■ **TRAVAIL DEMANDÉ**:
1. D'après l'extrait retenu, quel montant la Fed injectait-elle chaque mois dans l'économie au moyen de son programme d'achat d'obligations ?
2. Reproduisez fidèlement le passage de l'extrait retenu qui commence à « Comparaison du taux » et se termine à « fossé avec l'étranger. » inclus.

La Fed resserre la vis

Afin de freiner l'inflation, la Fed procède à un changement de cap monétaire: elle tourne le dos à sa politique monétaire expansionniste et réduit progressivement la masse monétaire, tout d'abord, en arrêtant son programme d'achat d'obligations, par lequel elle avait injecté chaque mois 120 milliards de dollars US dans l'économie jusqu’en octobre 2021. Ce «tapering» indique clairement que les Etats-Unis vont bientôt resserrer la vis sur les taux d'intérêt. «Nous tablons sur au moins deux interventions de la Fed en 2022 et verrons très certainement d'autres hausses des taux en 2023», commente le CIO de Raiffeisen Suisse.

 

La Suisse, un cas particulier: l'inflation reste comparativement limitée

Comparaison du taux d'inflation CH, UE, USA

Sonderfall Schweiz: Inflation bleibt vergleichsweise gering

Sources: Bloomberg, CIO Office Raiffeisen Suisse

La Banque nationale suisse (BNS) reste fidèle aux taux négatifs pour le moment et attend que la Banque centrale européenne (BCE) relève ses taux: «Le franc se retrouverait sous pression, si la BNS intervenait avant la BCE», commente Matthias Geissbühler. Or, la BCE repousse sa décision de relever les taux, bien que l'inflation dans l'UE dépasse l’objectif fixé des 2%. La BNS peut donc se permettre d'attendre, sachant que le taux d'inflation suisse reste inférieur à 1%. «Le franc fort freine l'inflation. On note par ailleurs de fortes disparités dans le panier. Par exemple, la Suisse ressent moins la hausse des prix de l'énergie que dans l'UE et aux Etats-Unis», explique Matthias Geissbühler quant au fossé avec l'étranger. 

 

La hausse des taux contribue aux incertitudes 

Les marchés financiers ressentent d'ores et déjà le tournant prévisible de la politique monétaire: «Les intérêts des obligations augmentent, tout comme la volatilité. Des taux plus élevés contribuent toujours aux incertitudes boursières», constate Matthias Geissbühler. La politique monétaire restrictive devrait bientôt se répercuter sur les cours des actions, sachant que les valorisations déjà très élevées ressentent la pression des hausses des taux d'intérêt. «Certaines entreprises ne seront pas en mesure d'augmenter leurs bénéfices afin de compenser les valorisations revues à la baisse», suggère Matthias Geissbühler. Cette situation concerne avant tout les valeurs technologiques américaines, mais aussi les titres medtech en Suisse. «Nous prévoyons un vent contraire pour ces titres de croissance et recommandons de réduire légèrement la pondération – au profit d'entreprises à la substance solide, moins dépendantes de la croissance.»

Cela fait déjà longtemps que les hausses des prix des énergies et des matières premières font pression sur les marges dans les secteurs les plus divers. L'inflation accentue l'érosion des marges, particulièrement aux Etats-Unis et dans l'UE. Matthias Geissbühler est persuadé que les sociétés suisses qui innovent renforcent leur position dans ce contexte: «Certaines entreprises suisses peuvent répercuter les hausses des prix car elles supplantent les autres en termes de qualité. C'est le cas des bluechips comme Nestlé ou des mid-caps comme Barry Callebaut.»

■ **DONNÉES BRUTES**:
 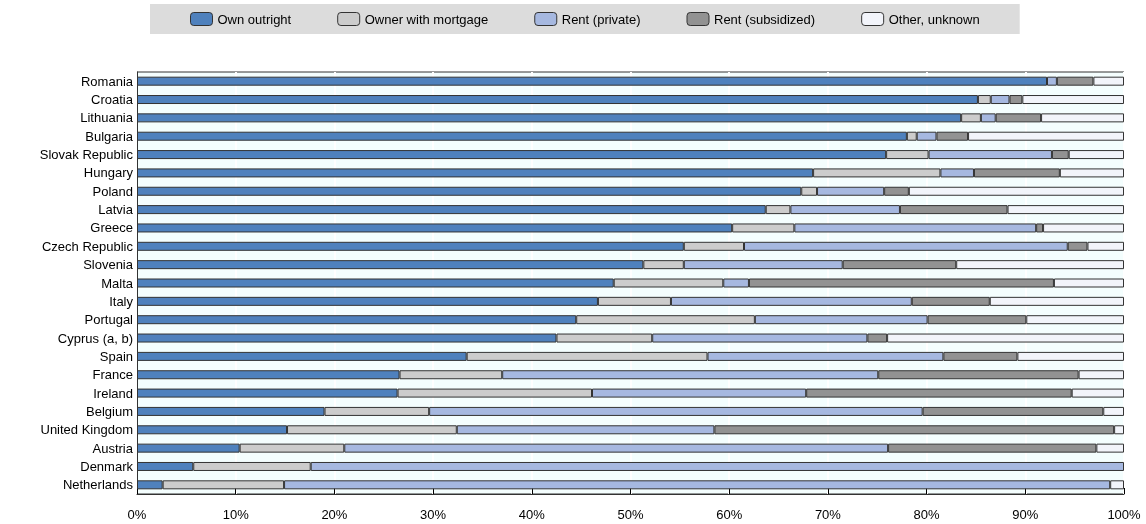 I want to click on x-tick-label: 10%, so click(x=236, y=514).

■ **RÉPONSES ATTENDUES**:
1. 120 milliards de dollars US par mois.

2.
Comparaison du taux d'inflation CH, UE, USA

Sonderfall Schweiz: Inflation bleibt vergleichsweise gering

Sources: Bloomberg, CIO Office Raiffeisen Suisse

La Banque nationale suisse (BNS) reste fidèle aux taux négatifs pour le moment et attend que la Banque centrale européenne (BCE) relève ses taux: «Le franc se retrouverait sous pression, si la BNS intervenait avant la BCE», commente Matthias Geissbühler. Or, la BCE repousse sa décision de relever les taux, bien que l'inflation dans l'UE dépasse l’objectif fixé des 2%. La BNS peut donc se permettre d'attendre, sachant que le taux d'inflation suisse reste inférieur à 1%. «Le franc fort freine l'inflation. On note par ailleurs de fortes disparités dans le panier. Par exemple, la Suisse ressent moins la hausse des prix de l'énergie que dans l'UE et aux Etats-Unis», explique Matthias Geissbühler quant au fossé avec l'étranger.